Provided records:
§

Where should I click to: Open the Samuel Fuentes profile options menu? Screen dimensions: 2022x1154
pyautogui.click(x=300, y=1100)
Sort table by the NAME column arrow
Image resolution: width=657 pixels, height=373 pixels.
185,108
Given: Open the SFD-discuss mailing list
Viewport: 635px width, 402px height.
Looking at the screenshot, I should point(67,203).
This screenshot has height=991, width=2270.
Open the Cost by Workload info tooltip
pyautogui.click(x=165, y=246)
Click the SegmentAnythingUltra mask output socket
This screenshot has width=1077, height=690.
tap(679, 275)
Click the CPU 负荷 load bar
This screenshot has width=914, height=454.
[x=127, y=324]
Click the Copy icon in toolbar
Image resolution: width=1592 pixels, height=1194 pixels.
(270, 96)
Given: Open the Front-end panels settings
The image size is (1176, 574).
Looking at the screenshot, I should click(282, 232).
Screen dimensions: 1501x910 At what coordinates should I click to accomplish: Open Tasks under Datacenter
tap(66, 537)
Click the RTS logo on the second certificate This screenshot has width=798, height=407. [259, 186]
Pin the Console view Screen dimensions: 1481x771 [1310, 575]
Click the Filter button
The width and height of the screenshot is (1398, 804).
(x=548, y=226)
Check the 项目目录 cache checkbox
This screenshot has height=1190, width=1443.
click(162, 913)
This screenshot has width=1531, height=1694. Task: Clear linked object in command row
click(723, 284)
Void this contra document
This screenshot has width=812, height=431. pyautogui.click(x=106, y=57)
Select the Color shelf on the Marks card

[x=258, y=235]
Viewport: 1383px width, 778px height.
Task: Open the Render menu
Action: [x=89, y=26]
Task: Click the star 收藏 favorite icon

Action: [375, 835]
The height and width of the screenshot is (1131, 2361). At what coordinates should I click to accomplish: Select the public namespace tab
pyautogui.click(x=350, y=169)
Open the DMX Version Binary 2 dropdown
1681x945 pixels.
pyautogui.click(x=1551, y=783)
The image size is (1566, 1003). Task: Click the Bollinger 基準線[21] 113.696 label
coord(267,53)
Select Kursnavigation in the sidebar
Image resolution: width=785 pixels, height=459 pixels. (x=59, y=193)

§

Directions:
Write out the entire listing exactly.

Exercise response:
Where should I click to: Open the Samuel Fuentes profile options menu? Screen dimensions: 2022x1154
pyautogui.click(x=300, y=1100)
Sort table by the NAME column arrow
Image resolution: width=657 pixels, height=373 pixels.
185,108
Given: Open the SFD-discuss mailing list
Viewport: 635px width, 402px height.
Looking at the screenshot, I should point(67,203).
This screenshot has height=991, width=2270.
Open the Cost by Workload info tooltip
pyautogui.click(x=165, y=246)
Click the SegmentAnythingUltra mask output socket
This screenshot has width=1077, height=690.
tap(679, 275)
Click the CPU 负荷 load bar
This screenshot has width=914, height=454.
[x=127, y=324]
Click the Copy icon in toolbar
Image resolution: width=1592 pixels, height=1194 pixels.
(270, 96)
Given: Open the Front-end panels settings
The image size is (1176, 574).
Looking at the screenshot, I should click(282, 232).
Screen dimensions: 1501x910 At what coordinates should I click to accomplish: Open Tasks under Datacenter
tap(66, 537)
Click the RTS logo on the second certificate This screenshot has width=798, height=407. [259, 186]
Pin the Console view Screen dimensions: 1481x771 [1310, 575]
Click the Filter button
The width and height of the screenshot is (1398, 804).
(x=548, y=226)
Check the 项目目录 cache checkbox
This screenshot has height=1190, width=1443.
click(162, 913)
This screenshot has width=1531, height=1694. Task: Clear linked object in command row
click(723, 284)
Void this contra document
This screenshot has width=812, height=431. pyautogui.click(x=106, y=57)
Select the Color shelf on the Marks card

[x=258, y=235]
Viewport: 1383px width, 778px height.
Task: Open the Render menu
Action: [x=89, y=26]
Task: Click the star 收藏 favorite icon

Action: [375, 835]
The height and width of the screenshot is (1131, 2361). At what coordinates should I click to accomplish: Select the public namespace tab
pyautogui.click(x=350, y=169)
Open the DMX Version Binary 2 dropdown
1681x945 pixels.
pyautogui.click(x=1551, y=783)
The image size is (1566, 1003). Task: Click the Bollinger 基準線[21] 113.696 label
coord(267,53)
Select Kursnavigation in the sidebar
Image resolution: width=785 pixels, height=459 pixels. (x=59, y=193)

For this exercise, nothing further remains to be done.